By limiting exotic introductions: Perhaps the most important way to control invasive aquatic plants is to prevent their spread. By being aware of the problem and acting accordingly, expensive and difficult corrective actions are not necessary. Before leaving a lake or river with a boat, drain all water out of the live and transom wells. Inspect the boat and trailer, paying particular attention to the lower part of the motor and propeller, the trailer axle, rollers, and the hitch. Remove any attached vegetation, even if you do not think it is an exotic species. Transportation of any aquatic plant on public roads is illegal in Minnesota.

Some exotic plants were introduced by the aquarium and landscaping trade. Do not dump aquarium plants into lakes, streams, stormwater basins, or created ponds. Also, when landscaping a waterside, make certain the plants you use do not contain restricted exotics.

By limiting nutrient enrichment: Limiting the amount of nutrients entering a lake is a good way to reduce long-term plant growth. If you live on or near a lakeshore, use only the recommended amount of fertilizer and apply it only in the fall. use a no- or low-phosphorus fertilizer. Leave a buffer zone of unmowed, unfertilized lawn between the yard and the lake, or establish a filter strip of native vegetation. Never fertilize right up to the lake edge. Collect and compost lawn clippings and fallen leaves. Do not rake them into the lake or burn them near the shore. Finally, be sure that your septic system is operating correctly and not draining into the lake. For other ideas on how to limit nutrient input into bodies of water, refer to the Shoreland Best Management Practices packet from the Lake County Soil and Water Conservation District and the Minnesota Arrowhead Water Quality Team.

By sustainable lawn care: Manage lawn and garden through sustainable management practices which promote low inputs of fertilizers, herbicides, and insecticides into your yard. For instance, some grasses do not grow well in shady areas and the gardener might be tempted to use fertilizers and herbicides to encourage growth. Instead, replace grasses in shady areas with shade-tolerant ground covers. If weeds become a problem, spot spray weeds or remove them by hand. For more information, refer to Sustainability in Urban Ecosystems, a bulletin (FO-6709) and video (VH-6639) available from the University of Minnesota Extension Service at (612) 625-8173.

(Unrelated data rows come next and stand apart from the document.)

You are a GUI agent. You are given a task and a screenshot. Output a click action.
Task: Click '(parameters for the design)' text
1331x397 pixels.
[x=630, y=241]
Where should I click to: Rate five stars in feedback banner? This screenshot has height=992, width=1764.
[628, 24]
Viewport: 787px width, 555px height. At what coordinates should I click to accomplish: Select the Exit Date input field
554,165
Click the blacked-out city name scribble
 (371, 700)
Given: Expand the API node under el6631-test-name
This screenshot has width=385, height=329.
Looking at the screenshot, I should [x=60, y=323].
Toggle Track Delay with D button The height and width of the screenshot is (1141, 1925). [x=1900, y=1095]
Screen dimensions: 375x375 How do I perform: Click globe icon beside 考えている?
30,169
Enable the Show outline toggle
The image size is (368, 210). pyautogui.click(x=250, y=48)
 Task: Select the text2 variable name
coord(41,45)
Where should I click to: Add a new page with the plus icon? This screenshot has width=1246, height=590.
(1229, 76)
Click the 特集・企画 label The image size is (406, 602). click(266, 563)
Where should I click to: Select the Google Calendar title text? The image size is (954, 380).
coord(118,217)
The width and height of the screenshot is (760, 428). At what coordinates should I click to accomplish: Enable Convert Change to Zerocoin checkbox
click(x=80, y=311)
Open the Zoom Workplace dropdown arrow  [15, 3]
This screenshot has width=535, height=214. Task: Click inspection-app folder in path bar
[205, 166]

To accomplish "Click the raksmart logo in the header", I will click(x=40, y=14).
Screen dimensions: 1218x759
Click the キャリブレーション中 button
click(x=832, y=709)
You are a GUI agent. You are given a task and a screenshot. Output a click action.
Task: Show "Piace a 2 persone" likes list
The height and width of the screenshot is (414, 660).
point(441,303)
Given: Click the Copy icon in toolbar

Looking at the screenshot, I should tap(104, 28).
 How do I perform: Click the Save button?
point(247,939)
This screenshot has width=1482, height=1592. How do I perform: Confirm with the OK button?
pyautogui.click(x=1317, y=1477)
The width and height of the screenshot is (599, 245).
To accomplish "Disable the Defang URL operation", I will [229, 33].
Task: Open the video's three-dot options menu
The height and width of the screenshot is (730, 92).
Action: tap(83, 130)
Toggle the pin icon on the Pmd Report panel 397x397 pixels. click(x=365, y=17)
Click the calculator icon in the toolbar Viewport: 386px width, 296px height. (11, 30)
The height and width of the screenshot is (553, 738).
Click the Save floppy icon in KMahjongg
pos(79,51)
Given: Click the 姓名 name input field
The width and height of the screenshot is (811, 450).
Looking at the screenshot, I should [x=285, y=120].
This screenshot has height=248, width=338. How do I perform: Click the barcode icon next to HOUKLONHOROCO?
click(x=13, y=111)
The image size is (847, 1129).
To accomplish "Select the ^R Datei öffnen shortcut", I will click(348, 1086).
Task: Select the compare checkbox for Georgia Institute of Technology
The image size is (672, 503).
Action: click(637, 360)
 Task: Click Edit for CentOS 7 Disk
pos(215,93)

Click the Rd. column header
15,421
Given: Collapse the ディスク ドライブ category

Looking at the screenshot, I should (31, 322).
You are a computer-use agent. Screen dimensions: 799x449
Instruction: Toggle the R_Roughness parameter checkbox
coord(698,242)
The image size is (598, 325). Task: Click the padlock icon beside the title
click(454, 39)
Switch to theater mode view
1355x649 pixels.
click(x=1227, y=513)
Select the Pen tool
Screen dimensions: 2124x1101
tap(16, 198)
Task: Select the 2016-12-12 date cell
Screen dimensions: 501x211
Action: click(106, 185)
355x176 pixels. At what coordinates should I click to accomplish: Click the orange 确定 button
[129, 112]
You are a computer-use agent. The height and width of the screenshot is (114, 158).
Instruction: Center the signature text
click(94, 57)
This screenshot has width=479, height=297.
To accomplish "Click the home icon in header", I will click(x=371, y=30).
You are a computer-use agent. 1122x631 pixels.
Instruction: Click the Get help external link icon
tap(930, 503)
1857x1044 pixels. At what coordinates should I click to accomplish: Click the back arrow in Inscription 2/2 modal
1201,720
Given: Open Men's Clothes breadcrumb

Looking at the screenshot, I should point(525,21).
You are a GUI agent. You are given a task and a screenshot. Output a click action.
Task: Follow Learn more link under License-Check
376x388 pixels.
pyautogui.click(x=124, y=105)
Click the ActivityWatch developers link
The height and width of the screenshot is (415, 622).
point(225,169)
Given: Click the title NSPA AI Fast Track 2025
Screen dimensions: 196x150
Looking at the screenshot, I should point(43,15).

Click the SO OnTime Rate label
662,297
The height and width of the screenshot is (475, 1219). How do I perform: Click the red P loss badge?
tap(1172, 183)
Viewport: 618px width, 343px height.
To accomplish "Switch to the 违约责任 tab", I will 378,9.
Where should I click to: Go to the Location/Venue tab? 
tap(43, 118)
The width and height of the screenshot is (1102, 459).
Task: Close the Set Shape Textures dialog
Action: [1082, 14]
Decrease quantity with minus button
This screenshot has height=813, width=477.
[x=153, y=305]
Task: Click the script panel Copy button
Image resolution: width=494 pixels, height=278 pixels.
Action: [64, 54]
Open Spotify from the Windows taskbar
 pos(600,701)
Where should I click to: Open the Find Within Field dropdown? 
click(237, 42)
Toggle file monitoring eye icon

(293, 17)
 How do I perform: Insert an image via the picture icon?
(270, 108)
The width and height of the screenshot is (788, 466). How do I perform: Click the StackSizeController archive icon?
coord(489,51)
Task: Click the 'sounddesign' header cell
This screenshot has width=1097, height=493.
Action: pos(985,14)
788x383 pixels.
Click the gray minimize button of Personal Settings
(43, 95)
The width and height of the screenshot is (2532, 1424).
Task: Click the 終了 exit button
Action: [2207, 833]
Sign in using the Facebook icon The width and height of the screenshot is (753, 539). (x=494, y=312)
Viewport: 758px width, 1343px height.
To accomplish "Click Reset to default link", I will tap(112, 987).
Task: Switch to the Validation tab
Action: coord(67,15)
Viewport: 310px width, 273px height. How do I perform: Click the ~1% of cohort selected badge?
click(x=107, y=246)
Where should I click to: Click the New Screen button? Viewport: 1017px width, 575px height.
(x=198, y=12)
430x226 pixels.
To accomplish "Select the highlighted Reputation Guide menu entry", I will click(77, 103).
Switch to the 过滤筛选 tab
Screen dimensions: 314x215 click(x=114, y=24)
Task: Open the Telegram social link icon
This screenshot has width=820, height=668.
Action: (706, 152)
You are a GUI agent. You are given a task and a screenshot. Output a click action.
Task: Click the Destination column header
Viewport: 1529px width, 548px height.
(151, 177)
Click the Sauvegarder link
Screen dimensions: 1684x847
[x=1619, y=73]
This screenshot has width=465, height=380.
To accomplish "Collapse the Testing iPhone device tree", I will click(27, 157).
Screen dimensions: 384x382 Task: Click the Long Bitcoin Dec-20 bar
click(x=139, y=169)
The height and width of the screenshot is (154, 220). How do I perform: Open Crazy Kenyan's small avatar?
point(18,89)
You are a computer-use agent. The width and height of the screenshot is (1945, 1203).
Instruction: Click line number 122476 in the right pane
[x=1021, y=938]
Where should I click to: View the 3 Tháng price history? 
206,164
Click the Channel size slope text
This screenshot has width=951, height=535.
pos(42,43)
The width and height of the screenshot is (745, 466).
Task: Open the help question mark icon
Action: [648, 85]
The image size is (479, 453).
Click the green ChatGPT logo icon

Leaves, grass clippings, and granules of fertilizer left on paved surfaces all find their way into your lake. Compost the leaves and grass clippings, and use a drop spreader for better control when fertilizing. If a buffer zone of native vegetation separates your grass from the lake, leave grass clippings on the lawn, whether or not you have a mulching mower. Lawn clippings do not contribute to thatch build-up, because clippings decompose rapidly and add nutrients to the soil. Leaving the clippings all season is equivalent to one fertilizer application, saving money and time. When mowing, keep the turf height at about three inches, mow frequently, and take off no more than one-third of the leaf blade at a time so as not to stress the plants. All these methods promote turf growth and health in a more sustainable way.


Bracted orchis
Habenaria spp.
Wet soil


Cardinal flower
Lobelia cardinalis
Wet soil


Blazing star
Liatris spp.
Wet soil

A permit is needed if you intend to:

  • Use any type of herbicide or algicide
  • Control any tye of emergent vegetation
  • Remove vegetation from an area larger than 2500 square feet, or from an area spanning more than 50 feet of shoreline or more than half of the property width
  • Control floating leaf-vegetation in an area larger than a 15-foot wide boat channel connecting your lakeshore to open water
  • Use an automated plant control device, such as a Crary weed roller

Do I have a problem?

The presence of aquatic plants does not necessarily indicate a problem needing corrective measures. A problem arises for homeowners when plants interfere with recreational activities such as swimming, boating, and fishing. Exotic plants have the additional effect of displacing native plant species, interfering with the food chain, and reducing fish populations. Proper identification of aquatic plants is the first step in understanding how to manage problem plants in a lake.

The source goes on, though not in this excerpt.